3.2 In haar, door onderdeel 1 met een rechts- en motiveringsklacht bestreden, overweging heeft de rechtbank de beoordeling van het verzoek van de officier van justitie terecht gebaseerd op de feiten en omstandigheden die zich ten tijde van haar beslissing voordeden.
Zoals de rechtbank in haar beschikking vooropstelt, bevonden zich bij het verzoekschrift van de officier van justitie de geneeskundige verklaring als bedoeld in art. 16 lid 1 Wet Bopz, het in art. 38 bedoelde behandelingsplan en een bericht over de stand van uitvoering daarvan. Uit deze gedingstukken blijkt onder meer dat bij betrokkene sprake is van een bipolaire stoornis, dat deze stoornis van de geestvermogens het gevaar doet veroorzaken van uitputting van betrokkene, verslechtering van haar diabetes, dreigende maatschappelijke teloorgang en ernstige contactstoornissen met haar zieke echtgenoot, en dat dit gevaar ook na beëindiging van de geldigheidsduur van de lopende machtiging aanwezig zal zijn.
Het oordeel van de rechtbank dat het voor de voortzetting van het verblijf van betrokkene noodzakelijke gevaar niet is gebleken, is in het licht van voormelde gedingstukken onbegrijpelijk nu zonder nadere motivering, die ontbreekt, niet duidelijk is op welke wijze de rechtbank de inhoud van deze stukken in haar beoordeling heeft betrokken en waarom het verzoek van de officier van justitie niet toewijsbaar is, gelet op hetgeen in die stukken ten aanzien van het gevaar is vermeld.
De motiveringsklacht van onderdeel 1 slaagt derhalve.

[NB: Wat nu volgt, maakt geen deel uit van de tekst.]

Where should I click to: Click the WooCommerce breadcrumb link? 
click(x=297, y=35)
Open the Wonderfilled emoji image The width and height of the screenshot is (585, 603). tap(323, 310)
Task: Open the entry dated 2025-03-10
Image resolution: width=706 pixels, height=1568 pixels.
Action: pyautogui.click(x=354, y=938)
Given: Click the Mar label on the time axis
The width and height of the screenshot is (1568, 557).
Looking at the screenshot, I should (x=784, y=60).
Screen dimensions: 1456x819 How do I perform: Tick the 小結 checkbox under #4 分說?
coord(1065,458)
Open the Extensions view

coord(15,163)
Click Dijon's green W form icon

3.3 Het voorgaande brengt mee dat de bestreden beschikking niet in stand kan blijven en het middel voor het overige geen behandeling behoeft.
4. Beslissing
De Hoge Raad:
vernietigt de beschikking van de rechtbank Rotterdam van 12 juni 2007;
verwijst het geding naar die rechtbank ter verdere behandeling en beslissing.
Deze beschikking is gegeven door de raadsheren A.M.J. van Buchem-Spapens, als voorzitter, A. Hammerstein en C.A. Streefkerk, en in het openbaar uitgesproken door de raadsheer E.J. Numann op 23 november 2007.